Great. And then, of course, the leverage levels, I mean, obviously, you’re below a lot of other peers we see out there and what you think you’ve done historically. But clearly, no need to do anything there – but the capacity to go up at some point, whether it’s a year from now, is that still there or at some point, would you – or sort of 2.5% kind of that’s sort of what you want to do in the model, and that’s kind of it.

Jerry Baglien

Hey it’s Jerry. I’d say we’ve always kind of talked about a 2.5% to 2.75% range on leverage. And on a net basis, we’re at the low end of that range now based on what the market is doing today and what we’re earning on our assets, I think we’re pretty comfortable there from a kind of risk return perspective.

We’re like you said, almost at dividend coverage where we’re at. If the opportunity set improves and we like the credit side of things, maybe we’ll tick-up towards the higher end of that range. But for us, it’s just kind of a balance based on what we see today and how comfortable we are with the opportunity set.

Richard Byrne

Yes and just to add on, Matt. I mean, I think that range obviously is relatively low relative to our peer group. I think the reason we’ve been able to operate in that leverage range and have for, we’ve only been public for a little over a year, but we’ve been operating the REIT for many, many years before that in a consistent range there has been just because of our net interest margin, which we have a giant origination team.
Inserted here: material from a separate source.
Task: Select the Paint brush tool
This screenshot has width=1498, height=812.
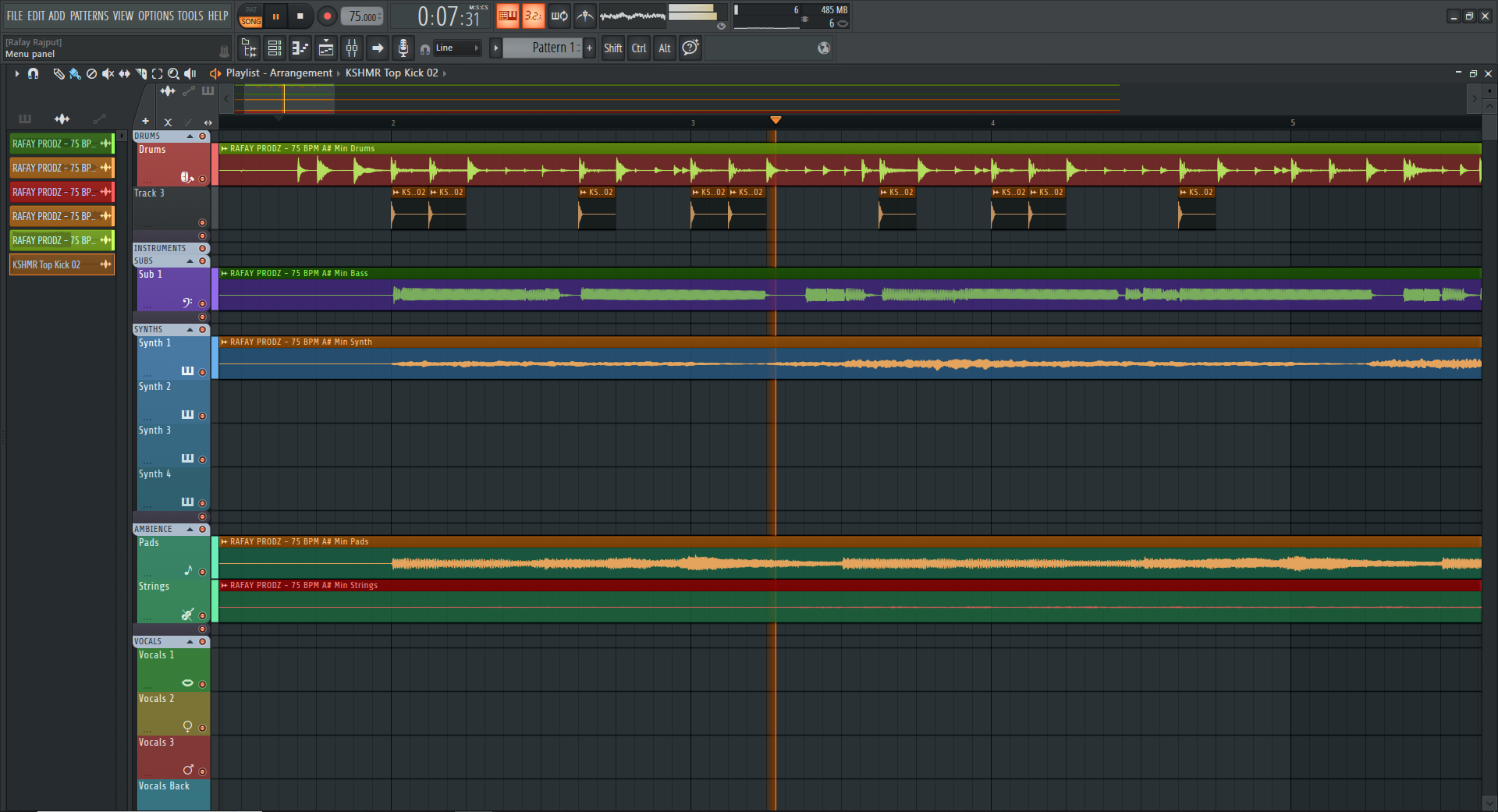Action: click(75, 73)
We think that’s a little bit of our secret sauce and the fact that our average deal size is around $30 million per loan. We’re just competing a little less competitive market. So if we can generate the ROEs as good or better, we hope as our comps and do it with less leverage, we’d rather do that than swing for the fences with comparable leverage just given the NIM spreads we’ve been producing.

Matthew Howlett

No, it’s a great thing. It’s a positive characteristic. I just – though point that out and hear your thoughts. I really appreciate it.

Richard Byrne

For sure.

Operator

This concludes the question-and-answer session. I would like to turn the conference back over to Lindsey for a brief conclusion.

Lindsey Crabbe

Thank you for attending our call today. We look forward to speaking with you next quarter.

Richard Byrne

Thanks, everyone.

Michael Comparato

Thank you.

Operator

The conference has now concluded. Thank you for attending today’s presentation. You may all now disconnect.